I'm hanging in there Paddy and thanks for asking. You shouldn't have wasted your money on those damn doctors though. you havent really missed much, nothin moves fast round these parts. The title did change a few days back that was quite an event. I don't think they are going to have a boycott although I have heard of a contingent going to France to learn how to 'boycott'. There are weekend courses illustrating how to pour Beaujolais Nouveau down the drain, and dump turnips on the Champs- Elysees, so spare yourself, we may need you, call off your hunger strike.
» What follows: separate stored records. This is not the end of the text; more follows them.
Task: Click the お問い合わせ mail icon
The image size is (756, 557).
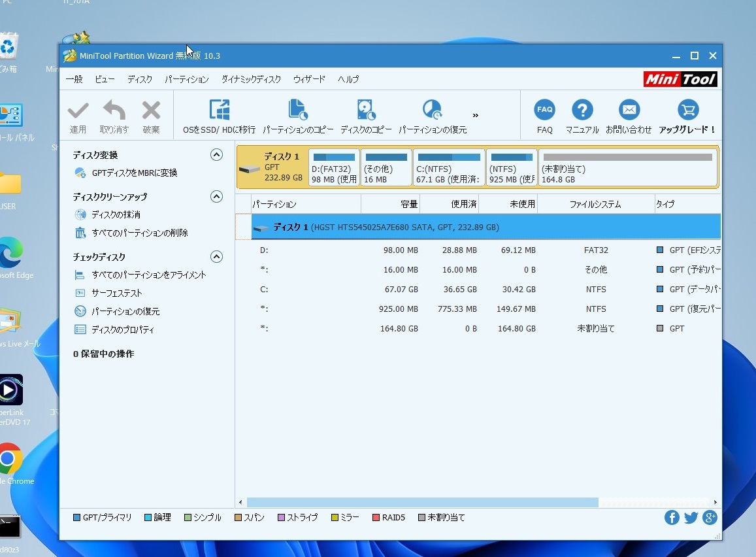Action: click(x=629, y=110)
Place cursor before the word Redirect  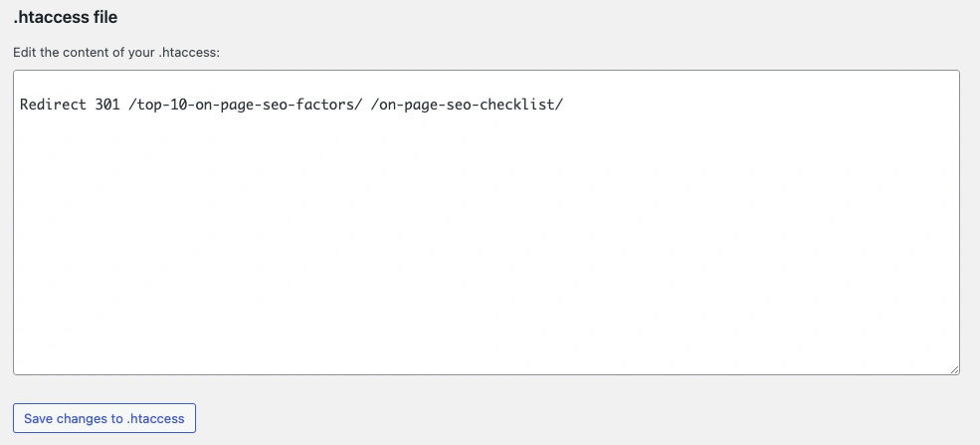point(20,105)
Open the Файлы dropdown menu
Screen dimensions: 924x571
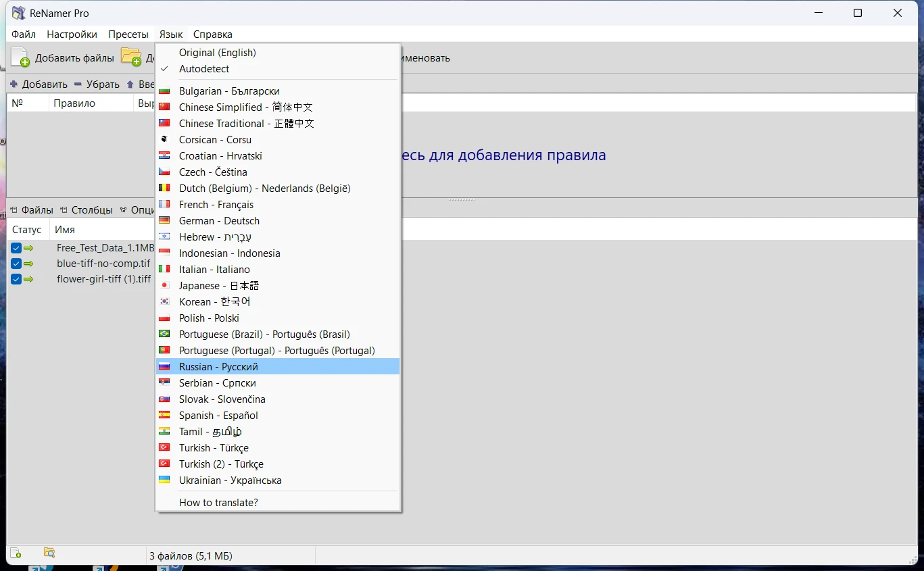pyautogui.click(x=31, y=210)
BTW Padraig, you're not Kilcoyne by any chance?


----------



## Padraic Pearse (21 Nov 2002)

*Stand Firm*

No, I'll not be swayed by Saxon agents. There must be blood on the streets first, ( or at least Heinz ketchup). Consumers must die before there's revolution, ( or at least stop using Undertakers). 

So I'll stay on course, but I'll keep you informed periodically. And no I'm not Kilcoyne, an armchair revolutionary. Must go now before I spend more money on Eircom.


----------



## ciaraneile (21 Nov 2002)

*Re: December 2nd*

Interestingly I got the following in a mail this morning. I presume it'll get around.


On December the 2nd this year there will a boycott by the consumers of Ireland in protest to the excessive and unjust prices that are being charged to the Irish consumer. A similar protest was organised in Greece this year 3rd September where consumers avoided all shops, pubs and restaurants etc. in protest to the prices that were being charged. The European commissioner for consumer affairs (an Irish man David Byrne) and the Irish Government have both being entirely passive with this issue when a lot feel something could of been done. Since the Euro change over Ireland leap frogged above France and Germany to become the second most expensive country in the euro zone after Finland. This contention is supported by several leading companies and organisations including Forfas and Price Waterhouse Coopers. Please advise those you know to support the boycott. The boycott is set to last for one day as in Greece.


----------



## fatherdougalmaguire (21 Nov 2002)

*Re: price of a 4 pack*

What about the VAT-reversal thing. Remember the shift from 21% to 20%. I didn't see anyone reducing their prices. But when it went from 20% to 21%, our sweet machine nearly ran out of digit space on the display!


----------



## Just wondering (23 Nov 2002)

*Just wondering*

Prices in Ireland are high, there is no doubt about that.  
Prices of everyday items have gone sky high.

Is it possible for prices to come down if for some reason the consumer suddenly has to tighten their belt? Has this ever happened in any other developed economy?


----------



## Mithrandir (23 Nov 2002)

*Cartels*

Ireland is riven with cartels and anti-competitive practices. Most markets are affected I believe. It's only a matter of time before the first anti-competition scandel breaks, and we wake up.


----------



## Just Wondering (25 Nov 2002)

*Cartels*

Cartels - certainly, disquiet - increasing, leaders - unfortunately none.

What's top of your list? 

Mine: 

The insurance industry -  may I also add the Central Bank and Dep of ENTEMP who unwittingly? are actively preventing and restricting competition.

Health Care (including the scandelous cartel of GP charges).

Supermarkets - trade and supply and exclusion (by dominance).

Fuel Prices.

Travel - eg Irish Ferries and Stena.


----------



## Mithrandir (25 Nov 2002)

*Cartels*

Most of the basic goods and services we consume are riven with cartels and restrictive pracitices. Insurance, Banking, Pubs, legal services, etc on the service side. Remember Pharmacies and Taxi's were only recently taken off. On basics I think that the meat industry is rotten to the core, so too milk, so too cement.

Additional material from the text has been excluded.